Она засмеялась. Тихо, но чертовски обольстительно.
– Да, Ричард, я все понимаю. Ведь я тоже в постели.
– В том-то и проблема.
– Не вижу никакой проблемы. – Моника протянула руку и погладила его по щеке. – Ведь дядя не знает, что вы здесь.
– Да, но... – Он убрал ее руку, которая подобралась к верхней пуговице его рубашки. – Все равно мы не должны быть в одной постели.
– Но ведь мы не делаем ничего предосудительного.
– Дело в том, что... – Рик перевел дыхание.
Моника придвинулась к нему так близко, что ее волосы защекотали ему подбородок, а потом закинула руку ему на плечо, едва не касаясь грудью его груди. Хотя она говорила спокойно, Рик чувствовал, как бешено колотится у нее сердце.
– Моника, если вы будете продолжать в том же духе, это плохо кончится. – Рик отстранился. – Где подушка?
И тут она его поцеловала.
Правда, промахнулась и попала не в губы, а в подбородок. Потом снова прижалась к нему, и в ее неловкой попытке было столько трогательной юной нежности, что Рику захотелось, наплевав на все запреты, обнять ее и прижать к себе.
Хотя в комнате царил полумрак, он видел, как задышали зрачки ее глаз, а на лице на миг отразились неуверенность и смятение, напомнив Рику о том, что Моника неопытна и невинна и сама не знает, о чем просит. Лежа в уютном полумраке рядом с ее восхитительным телом, Рик впервые по-настоящему понял, что такое искушение.
– Моника, вы сами знаете, это невозможно. Так нельзя.
– Но ведь мы только целуемся. – И ее влажные губы нашли его рот.
Рик пытался противиться, но, когда ее язык коснулся уголка его рта, он откинул голову чуть в сторону, чтобы было удобнее, и поцеловал ее с такой страстью, что она застонала.
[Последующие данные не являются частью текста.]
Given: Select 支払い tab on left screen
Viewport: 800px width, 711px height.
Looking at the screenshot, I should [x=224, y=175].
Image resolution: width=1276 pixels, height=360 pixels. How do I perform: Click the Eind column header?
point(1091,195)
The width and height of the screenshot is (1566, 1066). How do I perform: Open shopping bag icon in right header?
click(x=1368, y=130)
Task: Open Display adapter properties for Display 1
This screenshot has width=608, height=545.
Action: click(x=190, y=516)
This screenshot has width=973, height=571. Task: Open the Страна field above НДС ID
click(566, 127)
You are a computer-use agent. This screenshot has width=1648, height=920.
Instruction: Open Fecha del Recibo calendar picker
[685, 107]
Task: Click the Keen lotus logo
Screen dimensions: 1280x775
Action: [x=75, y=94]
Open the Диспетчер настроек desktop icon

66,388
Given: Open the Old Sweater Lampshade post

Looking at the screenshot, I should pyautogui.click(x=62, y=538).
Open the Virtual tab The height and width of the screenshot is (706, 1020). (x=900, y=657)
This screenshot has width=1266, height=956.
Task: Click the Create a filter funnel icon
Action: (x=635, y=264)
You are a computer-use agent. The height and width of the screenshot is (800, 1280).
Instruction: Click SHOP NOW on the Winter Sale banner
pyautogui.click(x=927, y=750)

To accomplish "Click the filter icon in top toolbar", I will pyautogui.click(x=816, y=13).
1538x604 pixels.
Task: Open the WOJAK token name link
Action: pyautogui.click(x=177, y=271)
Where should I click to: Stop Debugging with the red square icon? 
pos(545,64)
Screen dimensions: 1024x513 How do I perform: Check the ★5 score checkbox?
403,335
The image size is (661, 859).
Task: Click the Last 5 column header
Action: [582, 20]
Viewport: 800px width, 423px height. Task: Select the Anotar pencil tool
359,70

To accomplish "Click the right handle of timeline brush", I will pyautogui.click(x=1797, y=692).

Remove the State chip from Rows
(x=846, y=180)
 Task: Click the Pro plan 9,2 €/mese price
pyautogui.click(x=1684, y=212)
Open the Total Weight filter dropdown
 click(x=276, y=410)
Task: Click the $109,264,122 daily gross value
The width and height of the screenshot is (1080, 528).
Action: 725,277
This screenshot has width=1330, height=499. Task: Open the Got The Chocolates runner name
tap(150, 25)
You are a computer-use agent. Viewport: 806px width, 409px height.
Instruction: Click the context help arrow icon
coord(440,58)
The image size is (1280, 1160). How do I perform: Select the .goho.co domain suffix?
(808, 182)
– Ричард, подожди! – прерывисто дыша, проговорила она.
Он отстранился. Ну что он за кретин! Не сдержался и напугал бедную девочку...
Моника откинула одеяло и отодвинулась. Рик не сразу понял, что она встает с кровати.
Его охватила паника. Неужели он на самом деле так напугал ее?
– Куда ты?
– Ш-ш-ш! – И она чмокнула его в щеку. – Никуда. – Стоя в двух шагах от кровати, она наклонилась, взялась за подол платья и начала его поднимать. Лиф платья был довольно узкий, и слезало оно мучительно долго.
За спиной у Моники на комоде горел ночник, и в его свете ее молодое тело было таким ослепительно красивым, что Рик чуть с ума не сошел. Когда она наконец стянула платье, у него пересохло в горле и стало больно дышать. Она расстегнула застежку на спине, спустила бретельки и сняла бюстгальтер. Потом повернулась и бросила его на спинку стула. Увидев ее грудь в профиль, Рик обомлел от восторга.
Оставшись в одних трусиках – если этот кружевной треугольничек можно назвать трусиками, – она снова нырнула под одеяло и прильнула к Рику всем телом. Он чувствовал, как ее соски щекочут его сквозь рубашку.
– Моника, ты сошла с ума! – с трудом ворочая языком, выдавил он.
– Дверь заперта.
– Не в этом дело.
– Ричард, сними рубашку, – тихо попросила она.